His stomach was hollow with hunger that the last night's meager rations he had packed from the raft had done little to assuage. His muscles were cramped from the unusual exercise and he had the sick, dizzy feeling that comes from general overexposure. Also, right now, his throat was dry and aching for water.

He pulled himself up out of the leaves, stumbled to the edge of the pond and fell to hands and knees on its squashy margin. He drank; and as he raised his head and ran a wrist across his lips after quenching his thirst, the head of Binichi parted the surface almost where his lips had been.

"Time to go?" said the Lugh. He turned to one side and heaved himself up out onto the edge of the bank.

"We'll leave in just a little while," Chuck said. "I'm not fully awake yet." He sat back stiffly and exhaustedly on the ground and stretched his arms out to bring some life back into them. He levered himself to his feet and walked up and down, swinging his arms. After a little while his protesting muscles began to warm a little and loosen. He got one of the high-calorie candy bars from his food pack and chewed on it.

"All right," he said. And the envoy turned to lead the way up, out of the glen.

With the bit of food, the exercise, and the new warmth of the sun, Chuck began to feel better as they proceeded. They were breasting the near slopes of the hills now, and shortly before noon they came over the top of them, and paused to rest.

The land did not drop again, but swelled away in a gently rising plateau, into distance. And on its far horizon, insubstantial as clouds, rose the blue peaks of mountains.

"Base is over those mountains," said Chuck.

"Will we have to cross them?" The envoy's translator produced the words evenly, like a casual and unimportant query.

"No." Chuck turned to the Tomah. "How far in from the coast have we come so far?"

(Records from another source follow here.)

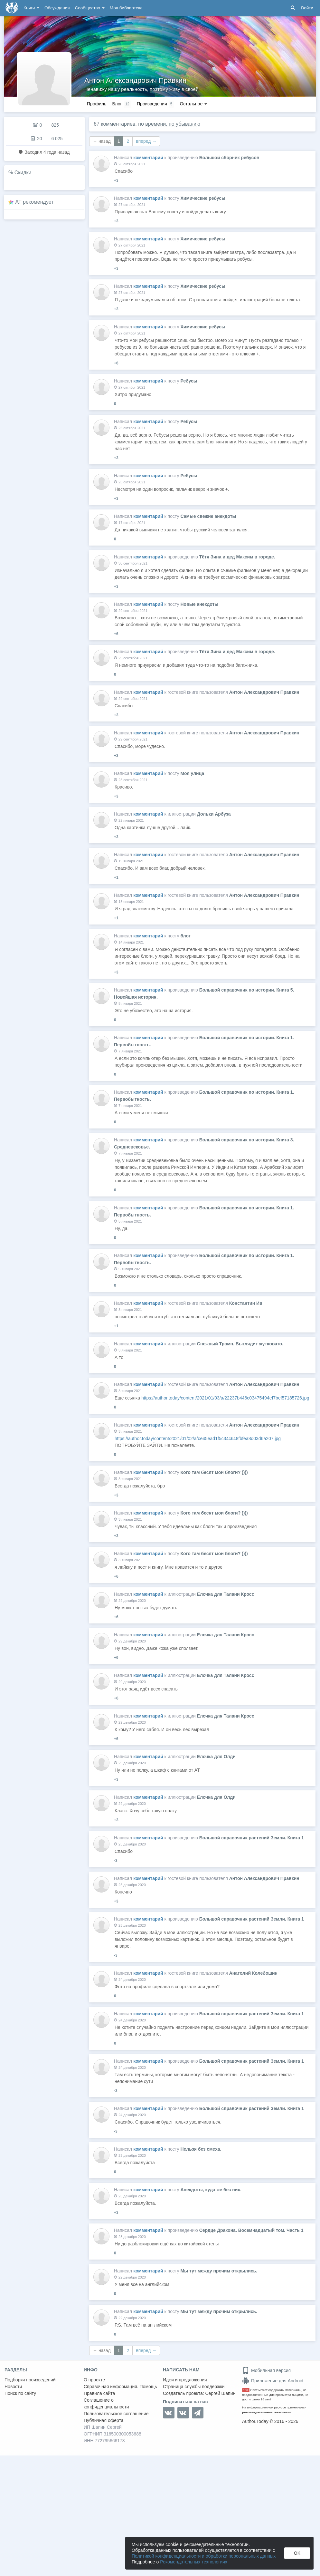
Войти (307, 7)
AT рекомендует (34, 202)
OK (297, 2553)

"I would estimate"—the translator hesitated a second over the translation of units—"thirty-two and some fraction of a mile."

"Another sixty miles, then," said Chuck, "and we should be within the range of the airfoils they'll have out looking for us." He looked again at the mountains and they seemed to waver before his eyes. Reaching up in an automatic gesture to brush the waveriness away, the back of his hand touched his forehead; and, startled, he pressed the hand against it. It was burning hot.

Feverish!
thought Chuck And his mind somersaulted at the impossibility of the fact.

He could see the two others looking at him with the completely remote and unempathetic curiosity of peoples who had nothing in common with either his life or his death. A small rat's-jaw of fear gnawed at him suddenly. It had never occurred to him since the crash that there could be any danger that
he
would not make it safely back to Base. Now, for the first time, he faced that possibility. If the worst came to the worst, it came home to him suddenly, he could count on no help from either the Tomah, or the Lugh.

"What will they look like, these airfoils?" asked Binichi.

"Like a circle made out of bright material," said Chuck. "A round platform about twelve feet across."

"And there will be others of your people in them?"

"On them. No," said Chuck. "Anyway, I don't think so. We're too short of personnel. They operate on remote-beamed power from the ship and flash back pictures of the ground they cover. Once they send back a picture of us, Base'll know where to find us."

He levered himself painfully to his feet.

"Let's travel," he said.

* * *

They started out again. The walking was more level and easy now than it had been coming up through the hills. Plodding along, Chuck's eyes were suddenly attracted by a peculiarity of Binichi's back and sides. The Lugh was completely covered by a short close hair, which was snow-white under the belly, but shaded to a gray on the back. It seemed to Chuck, now, however, that this gray back hair had taken on a slight hint of rosiness.